513. LOSS OF BETAGLYCAN DISRUPTS SOMATIC CELL DIFFERENTIATION IN THE FETAL MOUSE OVARY

Abstract

Betaglycan (TGFBR3) is an accessory receptor that modulates the activities of members of the TGF-beta superfamily of growth factors which regulate many aspects of reproductive biology. We reported the presence of betaglycan on somatic and germ cells in fetal murine ovary from 12.5 dpc [1]. However, the role of this receptor in early ovarian development is poorly understood. We hypothesised that, given its expression pattern, betaglycan could serve as a TGFb accessory receptor on both oogonia and somatic cells during early ovarian development.
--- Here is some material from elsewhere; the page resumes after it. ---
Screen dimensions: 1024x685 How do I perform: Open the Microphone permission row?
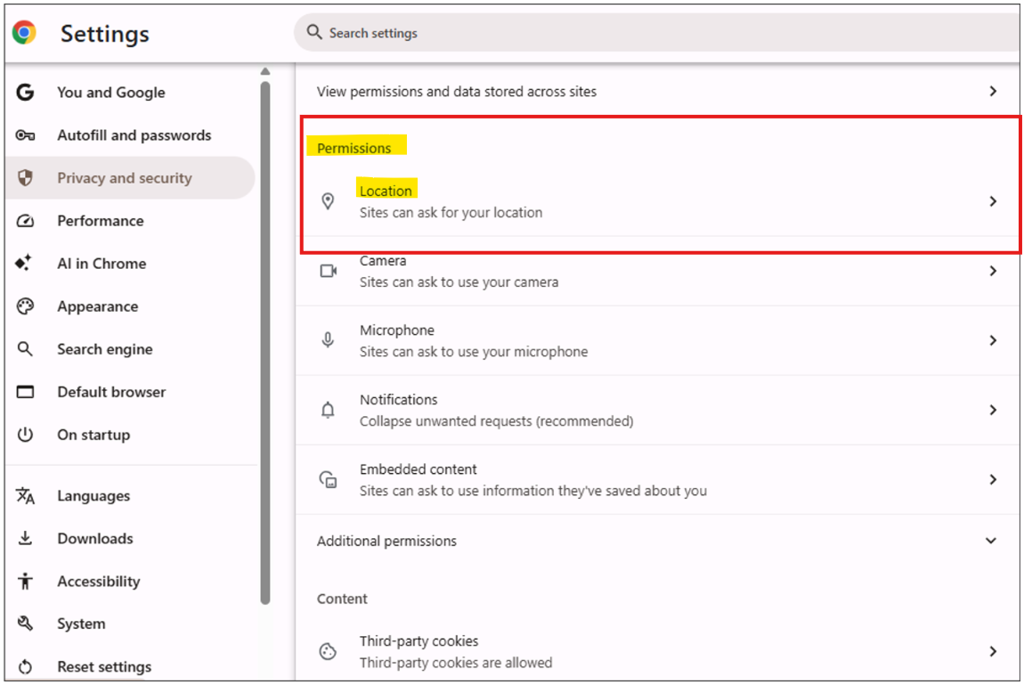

In the current study, we examined the Tgfbr3 (betaglycan) null and wildtype ovary from 11.5–14.5 dpc. During this window of development, no overt morphological phenotype was detected, and cell proliferation (PCNA immunostaining) and apoptosis (active caspase 3 immunostaining) were unchanged in the null ovary. To determine whether somatic and/or germ cell markers were altered in the absence of betaglycan, quantitative real time PCR analysis was conducted using total RNA derived from 11.5–14.5 dpc betaglycan wildtype, heterozygous, and null ovaries (n=3 at each age/genotype). From 12.5 dpc, genes associated with the differentiation of the female somatic lineages Wnt4, Fst, Bmp2 were significantly decreased in the null ovary by 30%–50% (P<0.05) while germ cell markers (Oct4, Mvh) showed no significant changes compared to wildtype ovary. Genes associated with the testis-differentiation pathway (e.g. Sox9, Cyp11a1, Cyp17a1, Hsd3b, Insl3, Dhh) were not aberrantly expressed in betaglycan null or heterozygous ovary, with expression levels very low to undetectable. Collectively, these data suggest that while betaglycan does not appear to play a key role in establishing the structure of the ovary, loss of this receptor results in a disruption to the differentiation of ovarian somatic cells.